Questions and Answers

Q. What is the storm on the island about?

Ans. This poem, written in 1966, is about a storm on an island, but it could also be interpreted as a metaphor for Northern Ireland’s troubles at the time. The poem on a literal level, details an event perfectly summarised by the title.

However, on a deeper, more figurative level, the storm is representative of the political storm that raged across Northern Ireland at the time. The storm pummeling the island is a metaphor for the violence that was taking place in Northern Ireland.

This is evident even in the title (island is a homophone of Ireland).
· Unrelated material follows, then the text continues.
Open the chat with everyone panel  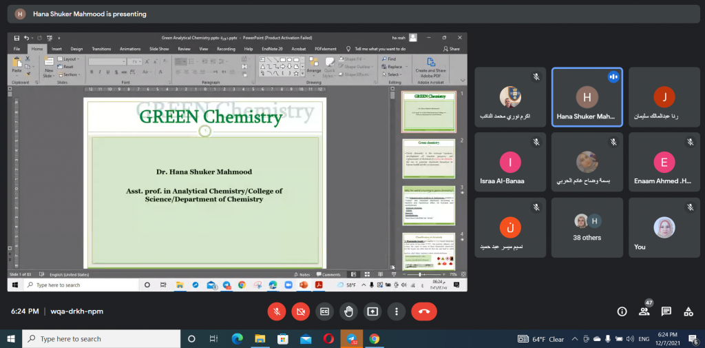666,311
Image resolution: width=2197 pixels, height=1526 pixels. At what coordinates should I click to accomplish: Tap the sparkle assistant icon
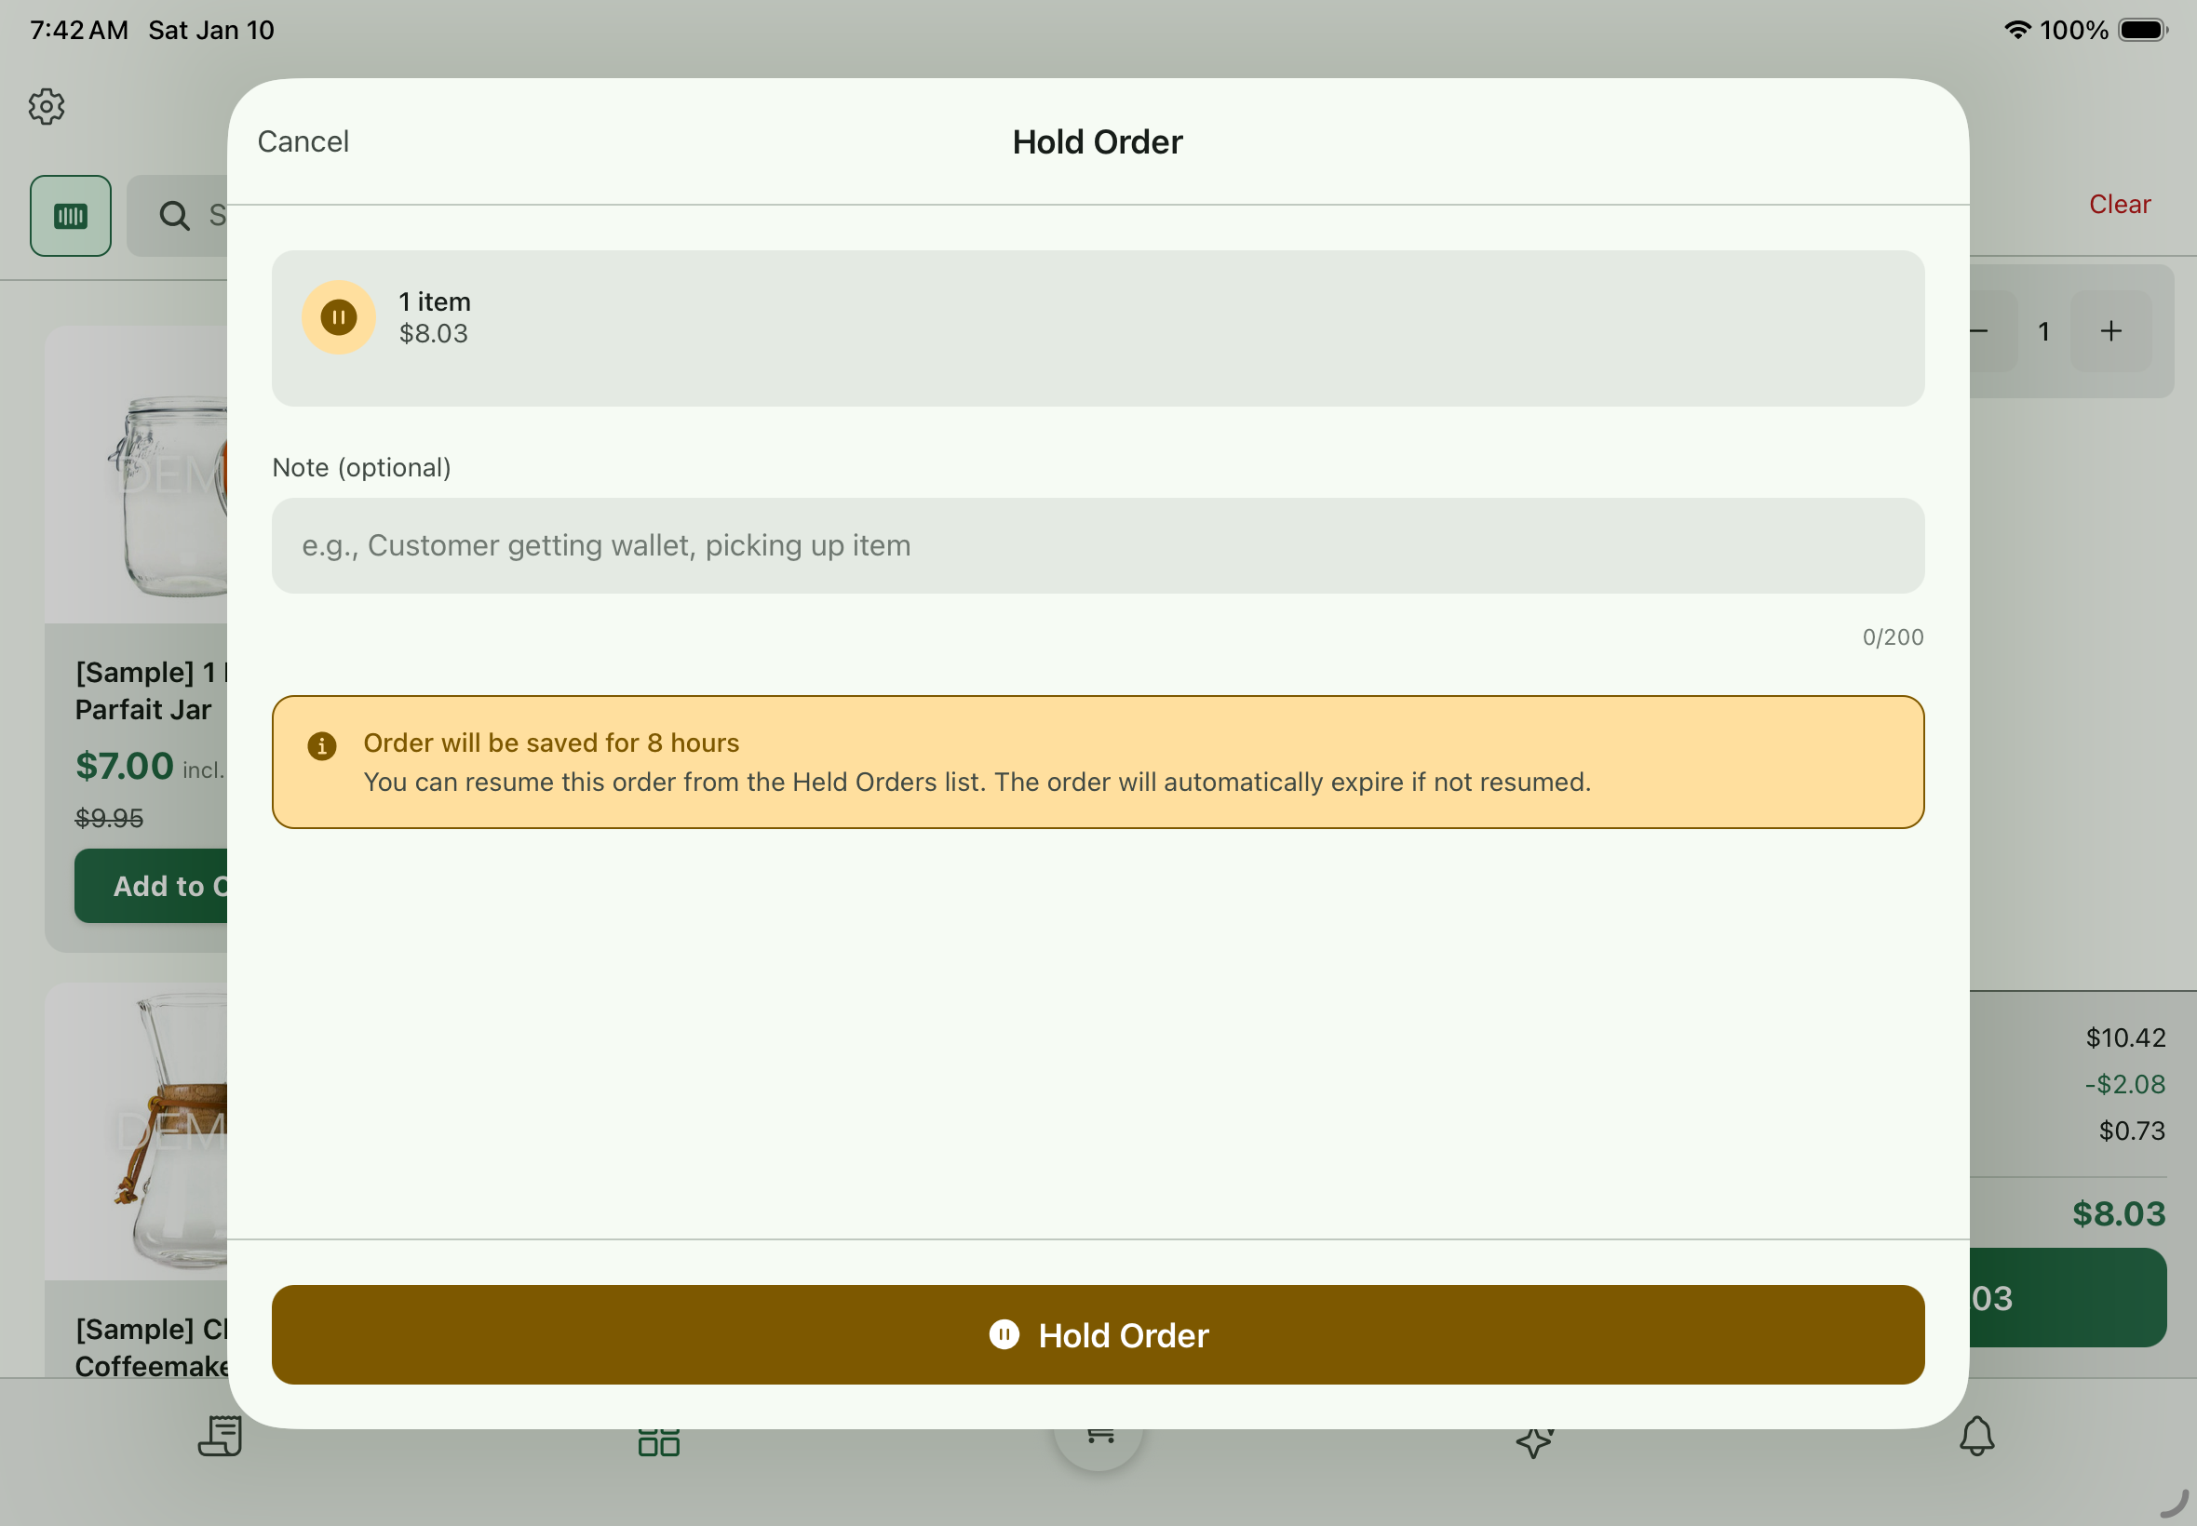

Furthermore, the first 8 letters of the poem’s title spell out the word ‘Stormont.’ Stormont is the name given to the government buildings in Northern Ireland in Belfast. This makes it clear that this poem also carries a political message.

Imagery associated with terrorist violence can be found throughout several other sections of the poem, for example, words such as ‘blast’, ‘exploding’, ‘fear’, and ‘bombarded’ not only represent the manner in which the storm attacks the island, but also the horror that was ensuing in Northern Ireland through the terrorists’ violence.

Q. What does the storm represent in Storm on the Island?
Ans. Storm on the Island is a metaphor for the political upheaval that swept Northern Ireland in the second half of the twentieth century. In the poem, the storm battering the island is a metaphor for the violence in Northern Ireland.

Q. What does wizened Earth mean?
And. “Wizened” means shrivelled up and withered (not to be mistaken for the “wise” in wisdom). The phrase wizened Earth shows that the land is dried up/ shrivelled, but what is ironic about the lack of vegetation that the barren land offers is that there is little that would
take flight and become a danger in a strong storm.

Q. What are the themes of Storm on the Island?

Ans. The poem gives voice to people who live in constant fear of the power of natural storms. The poem’s theme is therefore the ongoing conflict between humans and nature.

Nature – As the islanders have become acutely aware, humanity is easily overpowered by the forces of nature –

The natural world can make man feel extremely small and insignificant. Despite being relentlessly ‘pummelled’ and ‘bombarded’ by the storm, the islanders just have to ‘sit it out’, knowing that they are no match for the storm.

Fear/Isolation – The people on the island are out of touch with anyone beyond the island (and in fact beyond their own house) during the storm. Their isolation is demonstrated through the lack of trees, which the speaker suggests could offer some company, and the now ‘savage’ nature of the ocean. This is bare, barren, and lonely.

Q. What is the structure of the time Storm on the Island?
Ans. The poem is written in one solid block of 19 unrhymed lines, ending with a half-rhyming couplet. Each line of the blank verse contains ten or eleven syllables, following the natural pattern of English so that the reader feels as though Heaney is talking to them. The form itself mirrors the houses, squat and solid, bearing the brunt of the storm. It also presents the storm as one single event.